I am studying a bit of asymptotics and for practice I decided to find the asymptotic of the following, $$s(n)=\sum_{i=0}^n\sqrt{i(n-i)}$$ as $n\to\infty$. This comes directly from this post, where @Gary provided some hints in the comments: $${\rm Li}_{-1/2}^2(z)=\left(\sum_{n=0}^\infty \sqrt nz^n\right)\left(\sum_{n=0}^\infty \sqrt n z^n\right)=\sum_{n=0}^\infty\underbrace{\sum_{i=0}^n \sqrt{i(n-i)}}_{s(n)}z^n$$ but I am unable to finish the problem with this method as I don't know how to find the $n$th Maclaurin coefficient.

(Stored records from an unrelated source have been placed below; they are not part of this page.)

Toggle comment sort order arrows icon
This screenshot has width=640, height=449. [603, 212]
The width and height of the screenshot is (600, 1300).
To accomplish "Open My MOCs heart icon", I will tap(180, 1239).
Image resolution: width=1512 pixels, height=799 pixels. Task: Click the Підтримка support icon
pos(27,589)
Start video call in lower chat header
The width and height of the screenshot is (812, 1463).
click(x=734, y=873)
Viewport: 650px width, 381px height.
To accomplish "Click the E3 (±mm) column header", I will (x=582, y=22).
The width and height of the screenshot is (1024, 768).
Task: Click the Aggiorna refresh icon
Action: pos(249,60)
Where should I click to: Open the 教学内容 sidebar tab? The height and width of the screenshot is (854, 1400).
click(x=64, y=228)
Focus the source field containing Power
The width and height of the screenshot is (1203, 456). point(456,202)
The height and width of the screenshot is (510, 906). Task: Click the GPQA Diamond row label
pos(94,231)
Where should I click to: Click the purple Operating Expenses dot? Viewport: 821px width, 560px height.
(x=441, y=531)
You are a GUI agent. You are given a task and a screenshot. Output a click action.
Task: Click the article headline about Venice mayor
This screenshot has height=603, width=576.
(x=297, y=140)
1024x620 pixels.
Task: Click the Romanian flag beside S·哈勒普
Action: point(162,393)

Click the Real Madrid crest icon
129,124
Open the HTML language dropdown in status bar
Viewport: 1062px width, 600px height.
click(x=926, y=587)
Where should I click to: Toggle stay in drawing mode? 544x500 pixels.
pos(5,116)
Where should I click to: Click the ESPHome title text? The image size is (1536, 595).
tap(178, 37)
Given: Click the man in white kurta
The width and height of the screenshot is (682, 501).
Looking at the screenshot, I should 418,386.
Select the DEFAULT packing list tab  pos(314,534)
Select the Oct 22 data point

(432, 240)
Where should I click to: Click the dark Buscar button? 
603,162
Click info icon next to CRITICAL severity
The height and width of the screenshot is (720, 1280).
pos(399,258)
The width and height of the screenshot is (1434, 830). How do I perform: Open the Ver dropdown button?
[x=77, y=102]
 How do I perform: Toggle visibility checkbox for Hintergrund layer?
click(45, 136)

Feel free to also use any other methods to find the asymptotics (maybe Euler-Maclaurin), but such an answer will preferably come after the original issue is resolved. As a bonus, a derivation of the complete asymptotic expansion of $s(n)$ will also be nice to see.
Sorry for the long question. To outline:
- How to find the $n$th Maclaurin Coefficient?
- Alternative methods to find asymptotics?
- Complete asymptotic expansion?
My attempt is below.
By $(25.12.12)$, $$\begin{align*}{\rm{Li}}_{-1/2}(z)&=\frac{\sqrt\pi}{2}(-\log\left(z\right))^{-3/2}+\sum_{n=0}^\infty\frac{\zeta(-1/2-n)}{n!}\log^n(z) \end{align*}$$ which by Taylor's formula, $$\begin{align*} {\rm Li}_{-1/2}^2(z)&=-\frac{\pi}{4\log^3(z)}+\sum_{n=0}^\infty(-1)^n\sqrt\pi\frac{\zeta(-1/2-n)}{n!}(-\log(z))^{n-3/2}+F(z) \\ &=\frac{\pi}{4(1-z)}+\sum_{n=0}^\infty(-1)^n\sqrt\pi\frac{\zeta(-1/2-n)}{n!}(-\log(z))^{n-3/2}+G(z) \end{align*}$$ as $z\to1$, where $F(z),G(z)$ are holomorphic at $z=1$. Expanding the first term by its geometric series, $$\sum_{n=0}^\infty\left(s(n)-\frac{\pi}{4}\right)z^n=\sum_{n=0}^\infty(-1)^n\sqrt\pi\frac{\zeta(-1/2-n)}{n!}(-\log(z))^{n-3/2}+G(z)$$ as $z\to 1$. Now the RHS is, $$\sqrt\pi\zeta(-1/2)(-\log(z))^{-3/2}-\sqrt\pi\zeta(-3/2)(-\log(z))^{-1/2}+O\left(\sqrt{\log(z)}\right)$$ as $z\to1$, which by Taylor's formula, $$\sqrt\pi\zeta(-1/2)(1-z)^{-3/2}+\sqrt\pi\left(\zeta(-3/2)-\frac{3}{4}\zeta(-1/2)\right)(1-z)^{-1/2}+O\left((1-z)^{1/2}\right)$$ as $z\to1$. Now all that is left is to extract the $n$th Maclaurin coefficient of the function above as, $$s(n)=[z^n]{\rm Li}_{-1/2}^2(z).$$